Es war Gaddafis Idee, das Land mit Volks-Komitees zu verwalten, aber er wollte dem Volk damit wohl mehr vorgaukeln, Basisdemokratie auszuüben. Die Stunde der Not scheint diese Basisdemokratie nun geschaffen zu haben. Dabei wird es kaum bleiben. Kommt das Gaddafi-Regime wirklich ans Ende, dann dürften die Libyer abschaffen, was an diese Zeit erinnert.
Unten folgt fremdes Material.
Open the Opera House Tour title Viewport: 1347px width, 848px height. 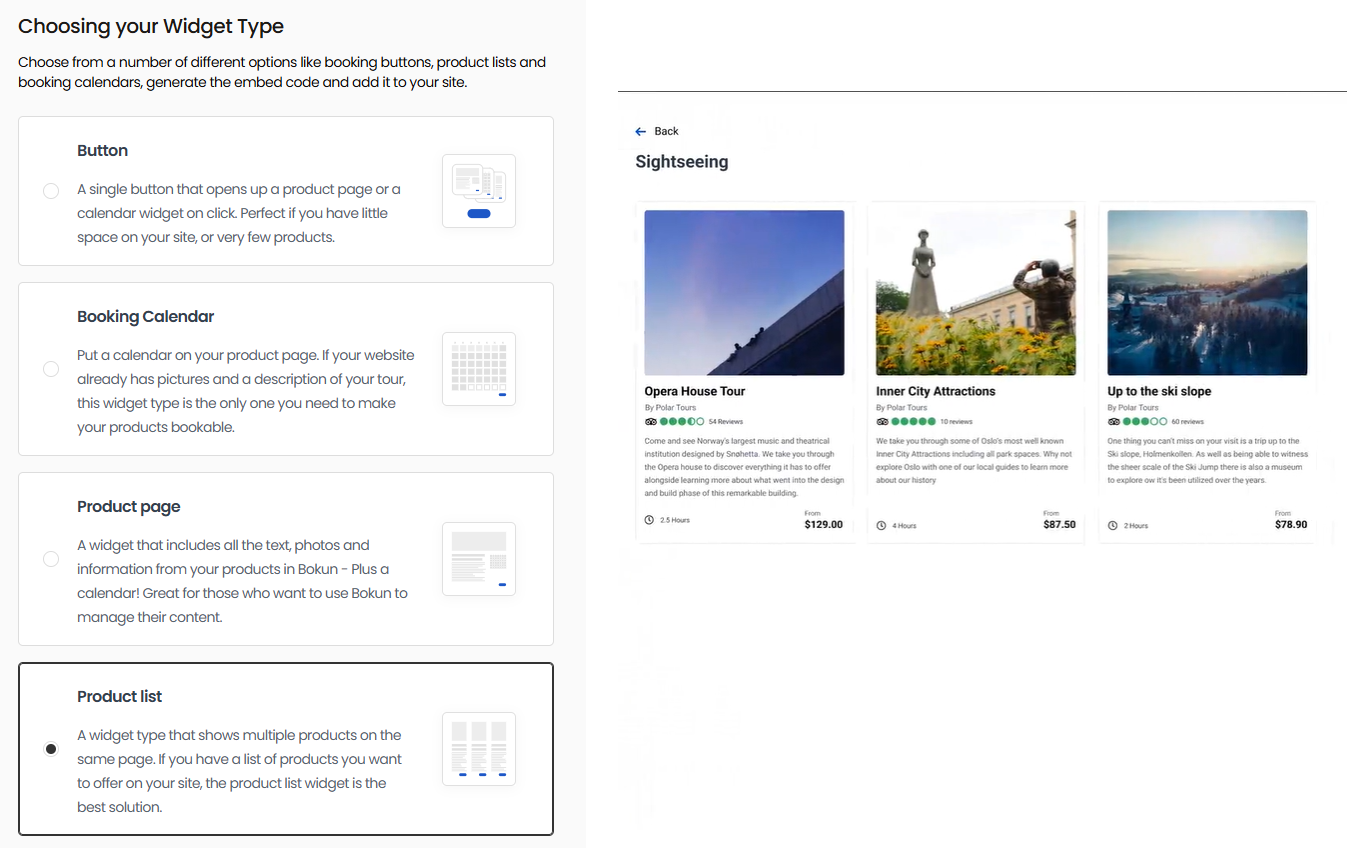pos(695,391)
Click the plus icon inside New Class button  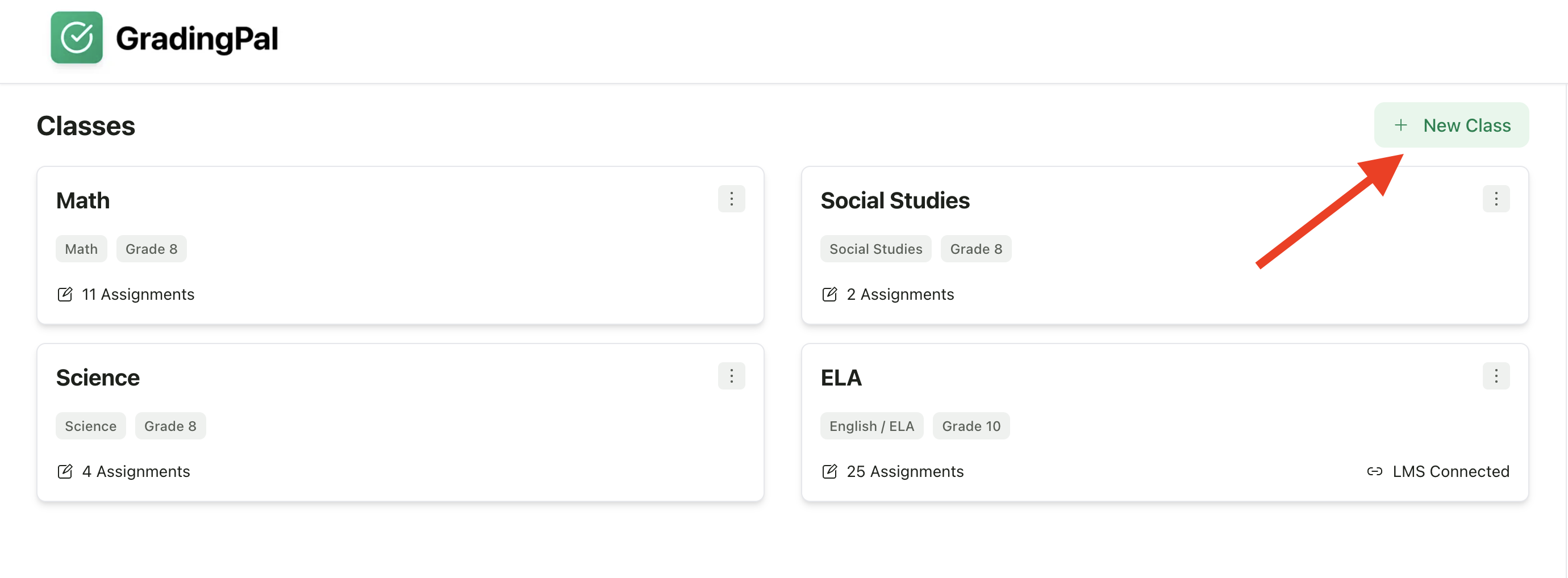[x=1402, y=125]
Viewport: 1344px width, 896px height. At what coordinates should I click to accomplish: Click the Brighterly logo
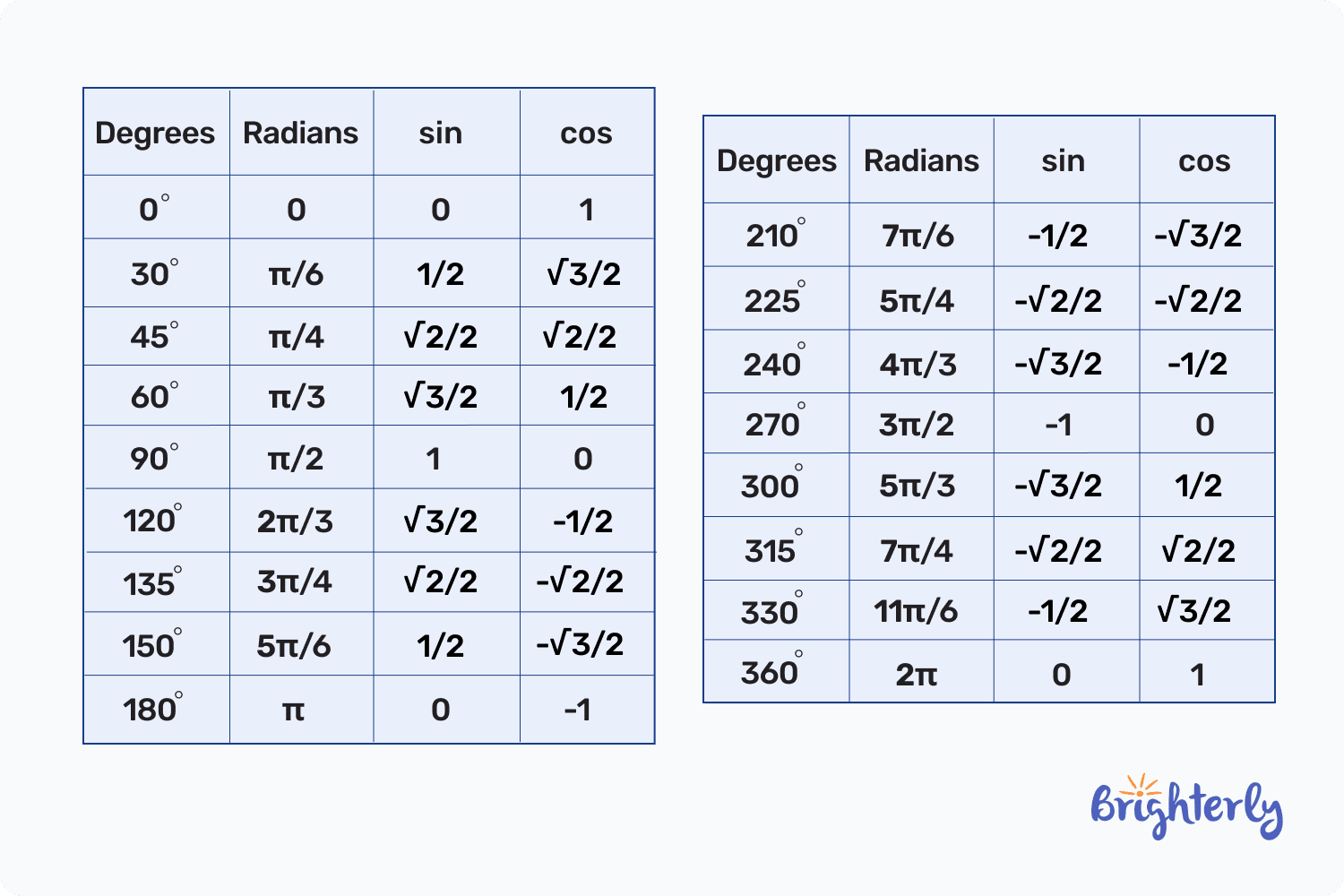pyautogui.click(x=1186, y=809)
Welche Rolle spielen die Stämme?
Auch dann aber gilt, was den Staat Gaddafi geprägt hatte: Libyen ist - mehr als viele andere arabische Staaten - von Clans und Stämmen geprägt, und wer immer künftig die Macht ausüben will, muss Koalitionen und Bündnisse unter diesen schließen. Schlechte Karten dürften dabei libysche Exilpolitiker haben, denn die Stämme, die sich jetzt im Land gegen Gaddafi erheben, werden mehr als die Vertreter im Ausland Anspruch erheben auf die Gestaltung ihrer Zukunft.
Hierbei bleibt offen, in welche Richtung diese Entwicklung geht: Bengasi und der Nordosten sind traditionell islamisch-konservativ, deswegen könnte von dort der Versuch kommen, dem Land eine islamischere - wenn nicht gar islamistische - Ausrichtung aufzudrücken. Andere Gegenden werden dies aber nicht ohne weiteres übernehmen.
Bisher gibt es keine erkennbaren Führer und keine erkennbare Richtung des Aufstandes. Einig ist man sich nur darin, dass Gaddafi entmachtet werden soll. Unklar ist auch, wie die innere Struktur und die auswärtigen Beziehungen Libyens künftig aussehen sollen. Selbst wenn die Aufständischen sich darüber im Moment keine Gedanken machen sollten: Schon bald wird auch ihnen klar werden, dass die künftige Entwicklung in Libyen untrennbar verbunden ist mit der Nutzung der eigenen Ressourcen - Öl und Gas - für deren Verkauf wiederum geordnete Beziehungen zum Ausland nötig sind. Besonders zu Europa.